Étant bien incapable de proposer l’esquisse d’un pitch, je vais me contenter de faire un copier-coller de la quatrième de couverture :

Des déserts arides du Mojave jusqu’aux Brooks Mountains dans le nord de l’Alaska, du pays des crotales au territoire des ours et des loups, une chasse à l’homme haletante et sans pitié. Traqueur ou traqué, homme ou femme, prédateur ou victime, peu importe : le système ne pardonne jamais. Surtout pas aux innocents !

Pourquoi lui plutôt qu’un autre ?

Parce que c’est la suite de Hunter, j’avais adoré l’ambiance générale du roman (très noire, un peu barrée, mais totalement assumée) et les personnages.

Ma Chronique

C’est avec grand plaisir que je me replonge dans les profondeurs sauvages de l’Alaska afin de retrouver Hunter et Crow… et quelques autres personnages déjà croisés dans le précédent opus.

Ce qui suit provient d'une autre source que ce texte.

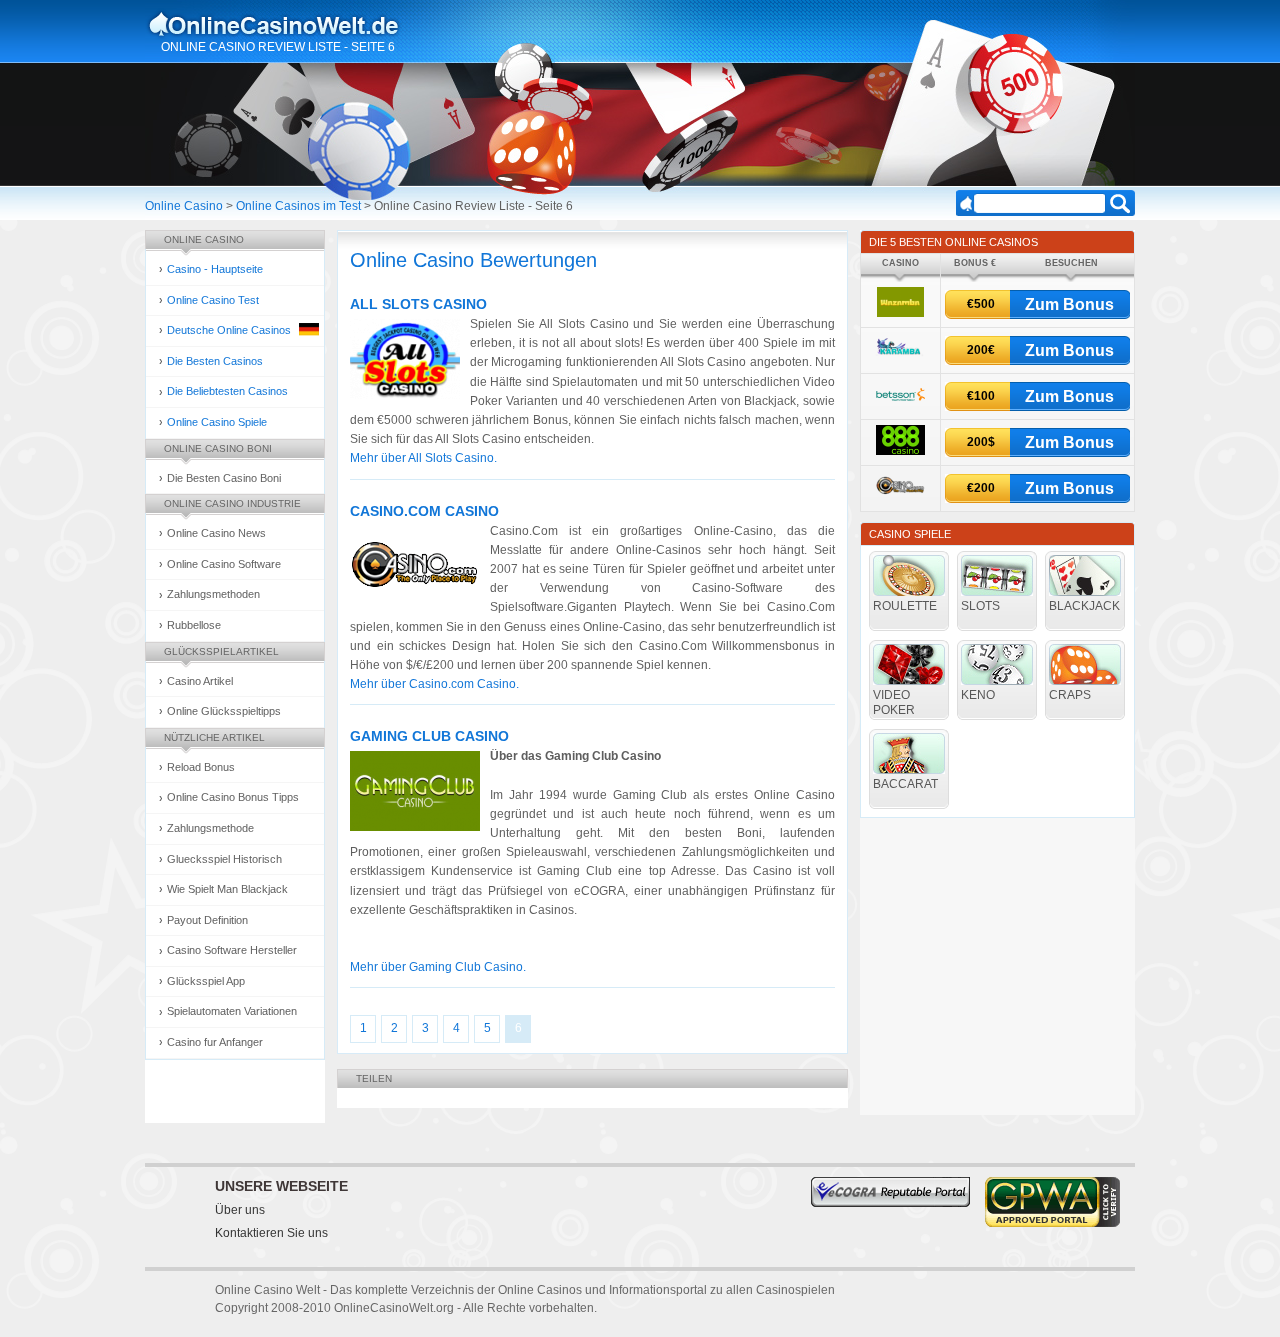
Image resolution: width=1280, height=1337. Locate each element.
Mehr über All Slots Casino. (423, 458)
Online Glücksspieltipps (224, 711)
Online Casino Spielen (293, 24)
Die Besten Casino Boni (224, 478)
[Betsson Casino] (900, 405)
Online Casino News (216, 533)
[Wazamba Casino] (900, 313)
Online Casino (184, 206)
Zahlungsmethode (210, 828)
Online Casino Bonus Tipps (233, 797)
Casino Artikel (200, 681)
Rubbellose (194, 625)
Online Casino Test (213, 300)
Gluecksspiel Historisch (224, 859)
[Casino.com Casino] (900, 497)
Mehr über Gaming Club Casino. (438, 967)
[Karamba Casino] (900, 358)
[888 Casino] (900, 451)
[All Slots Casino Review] (410, 362)
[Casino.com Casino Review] (420, 569)
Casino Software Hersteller (232, 950)
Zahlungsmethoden (213, 594)
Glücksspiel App (206, 981)
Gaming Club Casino (429, 736)
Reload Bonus (201, 767)
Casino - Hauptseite (215, 269)
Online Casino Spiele (217, 422)
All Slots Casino (418, 304)
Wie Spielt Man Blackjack (227, 889)
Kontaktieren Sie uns (271, 1233)
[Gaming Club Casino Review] (420, 794)
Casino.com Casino (424, 511)
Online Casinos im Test (298, 206)
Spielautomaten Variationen (232, 1011)
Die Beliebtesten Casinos (227, 391)
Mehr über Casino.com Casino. (434, 684)
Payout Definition (207, 920)
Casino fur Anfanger (215, 1042)
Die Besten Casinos (215, 361)
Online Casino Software (224, 564)
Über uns (240, 1210)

Avant d’entrer dans le vif du sujet je répondrai à la question que les lecteurs potentiels peuvent se poser en découvrant ce titre : faut-il avoir lu Hunter avant de lire Crow ? Sans hésitation ma réponse est OUI, cet opus étant quasiment la suite directe du précédent. Qui plus est Hunter vous garanti un grand moment de lecture si vous aimez les histoires qui dépotent et envoient du lourd.

Roy Braverman (aka Ian Manook, ou encore Patrick Manoukian pour l’état civil) nous plonge d’entrée de jeu au cœur de son intrigue et au cœur de l’action. Au fil des chapitres on fait connaissance avec de nouveaux personnages, notamment ceux qui gravitent autour de la ville de Fairbanks (dont la sherif Sarah Malkovich et la ranger Sally Longhorn) et on retrouve certains personnages déjà croisés dans Hunter (dont Delesteros et Collins, virés du FBI après le fiasco de Pilgrim’s Rest). J’avoue avoir eu un faible pour le personnage de Mardiros, un chasseur de prime collecteur de dettes arménien qui ne manque ni de ressources, ni d’obstination.

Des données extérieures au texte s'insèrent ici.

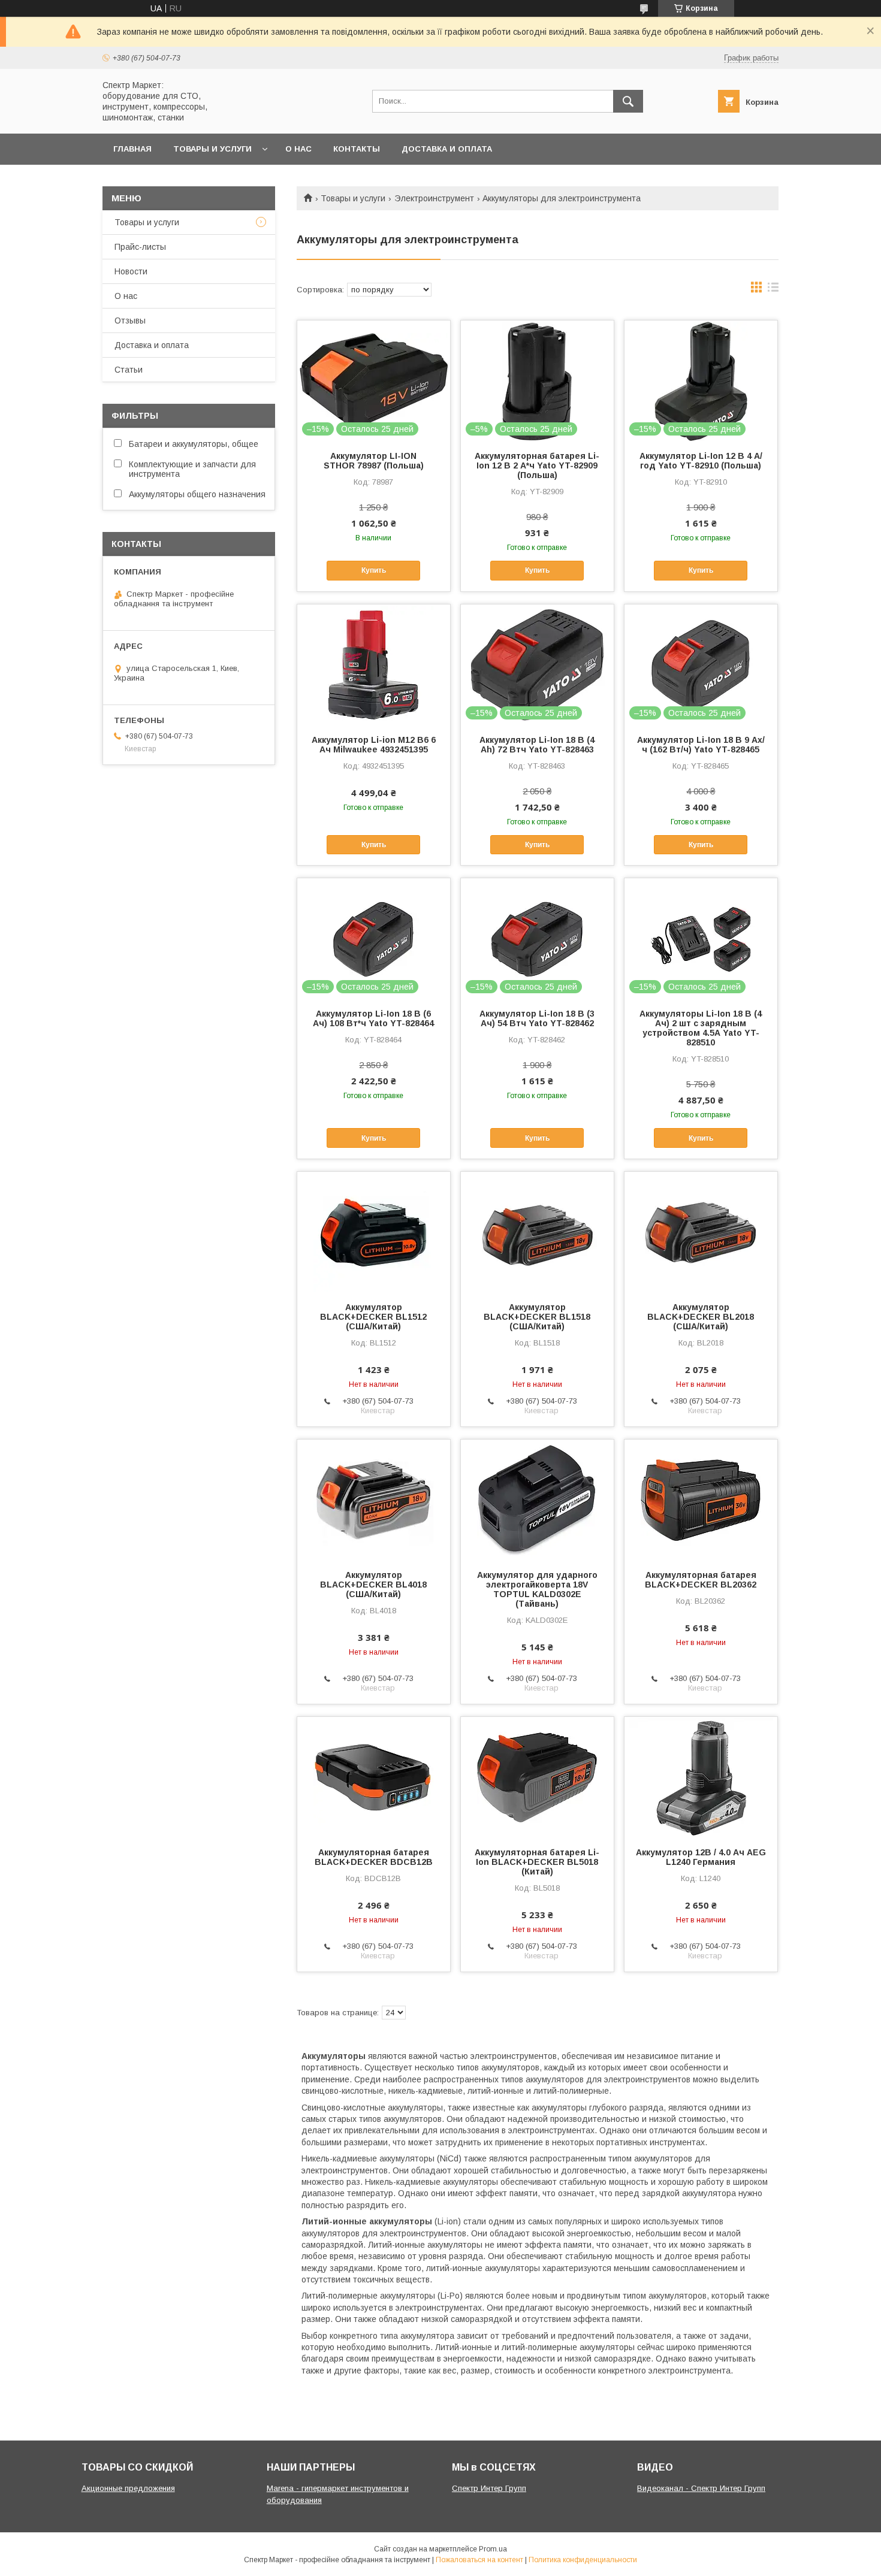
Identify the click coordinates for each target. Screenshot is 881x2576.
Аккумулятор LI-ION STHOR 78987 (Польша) (374, 460)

Les chapitres défilent ainsi sans que l’on croise Hunter ou Crow, le premier se manifeste de façon certaine à la fin du chapitre 17 et le second au cours du chapitre 26 (sur un total de 60 chapitres). Rassurez-vous, leur absence n’empêche nullement l’intrigue de se mettre en place et de se développer.

Je ne m’attarderai pas davantage sur les personnages, il faut juste savoir que Fairbanks est un véritable nid à rednecks, de bons vieux péquenots de base amoureux de leurs flingues plus que de leur femme. Roy Braverman force volontairement le trait pour pointer du doigt cette Amérique profonde qui a fait de Donald Trump son président…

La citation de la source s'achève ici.